22. The method of claim 21, wherein the license is retrieved in response to receiving a request for the content decryption key from the first media component in accordance with a designated key exchange protocol.
23. The method of claim 22, wherein the designated key exchange protocol corresponds with a custom digital rights management (DRM) protocol identifier.
24. The method of claim 22, wherein the request for the content decryption key identifies a content management account.
25. The method of claim 21, wherein the license includes conditions on an amount of times the media content item has been played or a designated time period for playing the media content item.
26. The method of claim 21, wherein the second media component is native to an operating system of a device executing the first media component.
27. The method of claim 26, wherein the first media component and the second media component are operable to communicate via an application programming interface (API) native to the operating system.
28. The method of claim 21, further comprising:
determining whether the license is stored on a local storage medium; and
in response to determining that the license is not stored on the local storage medium, storing the license on the local storage medium.
29. The method of claim 21, wherein the encrypted media content item comprises streaming media content via a network.
30. The method of claim 21, wherein the content decryption key is configured to be used by the second media component to decrypt the encrypted media content item.
31. A system comprising:
interface circuitry configured to:
retrieve, by a first media component, a license;
retrieve, by the first media component, via a URI that identifies a location on a remote server, encrypted key material for a media content item; and
control circuitry configured to:
generate, by the first media component, a content decryption key by decrypting the encrypted key material using information from the license; and
provide, by the first media component, at least a portion of the media content item decrypted with the content decryption key to a second media component.

◆ **Problem**
From the patent claims, quote the part from "27. The method" to "via a network.".

[Text and element location records]
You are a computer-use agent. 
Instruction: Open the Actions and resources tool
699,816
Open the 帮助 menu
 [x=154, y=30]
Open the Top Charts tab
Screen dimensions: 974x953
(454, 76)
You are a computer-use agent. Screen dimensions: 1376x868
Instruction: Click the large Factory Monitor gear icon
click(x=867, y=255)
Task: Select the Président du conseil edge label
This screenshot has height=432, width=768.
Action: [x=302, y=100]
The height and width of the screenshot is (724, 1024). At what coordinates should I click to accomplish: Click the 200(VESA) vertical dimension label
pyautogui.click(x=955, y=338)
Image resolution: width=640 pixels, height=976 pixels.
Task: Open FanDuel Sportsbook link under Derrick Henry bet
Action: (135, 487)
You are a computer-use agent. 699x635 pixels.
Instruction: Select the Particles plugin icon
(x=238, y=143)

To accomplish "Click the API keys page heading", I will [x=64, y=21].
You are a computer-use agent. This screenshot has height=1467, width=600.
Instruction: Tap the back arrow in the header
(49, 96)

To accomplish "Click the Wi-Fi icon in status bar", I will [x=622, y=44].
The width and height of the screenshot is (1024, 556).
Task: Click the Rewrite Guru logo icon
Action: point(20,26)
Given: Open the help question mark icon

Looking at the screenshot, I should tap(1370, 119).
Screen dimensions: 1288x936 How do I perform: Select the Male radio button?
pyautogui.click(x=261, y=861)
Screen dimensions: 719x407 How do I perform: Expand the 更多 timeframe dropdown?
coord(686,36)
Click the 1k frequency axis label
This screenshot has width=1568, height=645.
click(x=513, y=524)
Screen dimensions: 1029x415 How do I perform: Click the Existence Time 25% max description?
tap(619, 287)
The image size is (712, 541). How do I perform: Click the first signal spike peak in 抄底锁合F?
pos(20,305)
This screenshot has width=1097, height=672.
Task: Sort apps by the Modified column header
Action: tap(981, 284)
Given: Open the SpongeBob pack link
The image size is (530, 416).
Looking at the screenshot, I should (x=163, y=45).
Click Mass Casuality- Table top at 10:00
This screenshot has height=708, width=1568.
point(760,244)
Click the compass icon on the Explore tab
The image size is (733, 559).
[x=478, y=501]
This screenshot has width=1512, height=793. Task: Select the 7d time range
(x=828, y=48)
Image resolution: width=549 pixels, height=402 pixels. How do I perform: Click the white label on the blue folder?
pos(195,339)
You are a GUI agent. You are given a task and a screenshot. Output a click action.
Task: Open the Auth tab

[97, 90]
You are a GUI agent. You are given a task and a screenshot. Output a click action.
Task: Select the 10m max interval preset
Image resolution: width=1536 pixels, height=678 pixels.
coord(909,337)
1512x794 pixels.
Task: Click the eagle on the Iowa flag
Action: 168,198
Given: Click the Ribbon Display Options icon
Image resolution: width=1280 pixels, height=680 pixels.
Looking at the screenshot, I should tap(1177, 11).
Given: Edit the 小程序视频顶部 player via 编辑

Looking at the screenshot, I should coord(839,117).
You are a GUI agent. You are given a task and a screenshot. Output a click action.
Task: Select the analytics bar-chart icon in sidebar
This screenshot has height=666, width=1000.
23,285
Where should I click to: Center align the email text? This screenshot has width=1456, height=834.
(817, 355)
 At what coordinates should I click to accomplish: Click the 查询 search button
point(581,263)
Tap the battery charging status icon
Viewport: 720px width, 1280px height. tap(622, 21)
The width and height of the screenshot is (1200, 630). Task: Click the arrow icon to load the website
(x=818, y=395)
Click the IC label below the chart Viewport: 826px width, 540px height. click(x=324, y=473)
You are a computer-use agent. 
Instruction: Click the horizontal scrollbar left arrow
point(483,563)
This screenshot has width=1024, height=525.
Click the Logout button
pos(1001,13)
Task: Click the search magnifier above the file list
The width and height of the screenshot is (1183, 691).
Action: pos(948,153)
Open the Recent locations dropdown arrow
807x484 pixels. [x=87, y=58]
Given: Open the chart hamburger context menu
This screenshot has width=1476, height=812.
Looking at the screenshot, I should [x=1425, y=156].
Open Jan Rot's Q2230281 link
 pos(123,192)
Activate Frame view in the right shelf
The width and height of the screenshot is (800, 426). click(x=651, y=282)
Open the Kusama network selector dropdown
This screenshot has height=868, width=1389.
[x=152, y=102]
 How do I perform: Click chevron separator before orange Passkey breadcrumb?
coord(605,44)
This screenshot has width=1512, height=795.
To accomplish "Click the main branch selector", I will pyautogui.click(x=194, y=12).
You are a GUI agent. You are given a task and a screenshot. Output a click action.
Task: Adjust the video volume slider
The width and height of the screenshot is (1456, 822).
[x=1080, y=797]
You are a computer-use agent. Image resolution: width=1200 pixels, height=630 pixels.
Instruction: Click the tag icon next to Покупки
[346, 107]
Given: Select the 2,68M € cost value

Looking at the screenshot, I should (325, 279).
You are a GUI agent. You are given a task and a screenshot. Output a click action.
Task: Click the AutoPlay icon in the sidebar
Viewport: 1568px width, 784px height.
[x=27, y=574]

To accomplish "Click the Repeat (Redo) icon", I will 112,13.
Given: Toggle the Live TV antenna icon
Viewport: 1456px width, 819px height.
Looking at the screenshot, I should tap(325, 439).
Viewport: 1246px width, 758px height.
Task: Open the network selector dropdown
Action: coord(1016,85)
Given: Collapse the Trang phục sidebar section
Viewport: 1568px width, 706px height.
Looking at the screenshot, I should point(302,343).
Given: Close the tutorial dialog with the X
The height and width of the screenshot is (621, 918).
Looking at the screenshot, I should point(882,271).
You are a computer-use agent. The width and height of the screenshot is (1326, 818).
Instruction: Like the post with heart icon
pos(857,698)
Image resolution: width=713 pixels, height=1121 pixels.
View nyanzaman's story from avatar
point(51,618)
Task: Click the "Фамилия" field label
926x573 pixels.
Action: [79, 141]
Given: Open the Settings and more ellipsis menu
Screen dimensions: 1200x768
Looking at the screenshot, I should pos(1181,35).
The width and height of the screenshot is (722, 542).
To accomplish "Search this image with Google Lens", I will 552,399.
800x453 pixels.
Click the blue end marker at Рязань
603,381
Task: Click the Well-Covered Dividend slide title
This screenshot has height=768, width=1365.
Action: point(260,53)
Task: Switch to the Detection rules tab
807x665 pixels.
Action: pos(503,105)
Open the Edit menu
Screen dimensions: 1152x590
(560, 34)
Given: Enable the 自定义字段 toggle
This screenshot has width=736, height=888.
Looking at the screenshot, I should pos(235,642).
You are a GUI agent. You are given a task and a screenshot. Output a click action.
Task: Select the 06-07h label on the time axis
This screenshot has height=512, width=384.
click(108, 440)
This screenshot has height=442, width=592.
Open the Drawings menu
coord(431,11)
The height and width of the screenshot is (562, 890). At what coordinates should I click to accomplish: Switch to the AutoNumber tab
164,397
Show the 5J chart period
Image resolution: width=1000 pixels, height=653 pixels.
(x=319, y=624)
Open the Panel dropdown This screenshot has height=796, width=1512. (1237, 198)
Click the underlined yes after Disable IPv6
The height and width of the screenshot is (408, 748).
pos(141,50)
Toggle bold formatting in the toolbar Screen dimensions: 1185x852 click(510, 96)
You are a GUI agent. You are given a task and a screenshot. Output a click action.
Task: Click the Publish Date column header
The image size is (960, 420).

◆ **Answer to the problem**
27. The method of claim 26, wherein the first media component and the second media component are operable to communicate via an application programming interface (API) native to the operating system.
28. The method of claim 21, further comprising:
determining whether the license is stored on a local storage medium; and
in response to determining that the license is not stored on the local storage medium, storing the license on the local storage medium.
29. The method of claim 21, wherein the encrypted media content item comprises streaming media content via a network.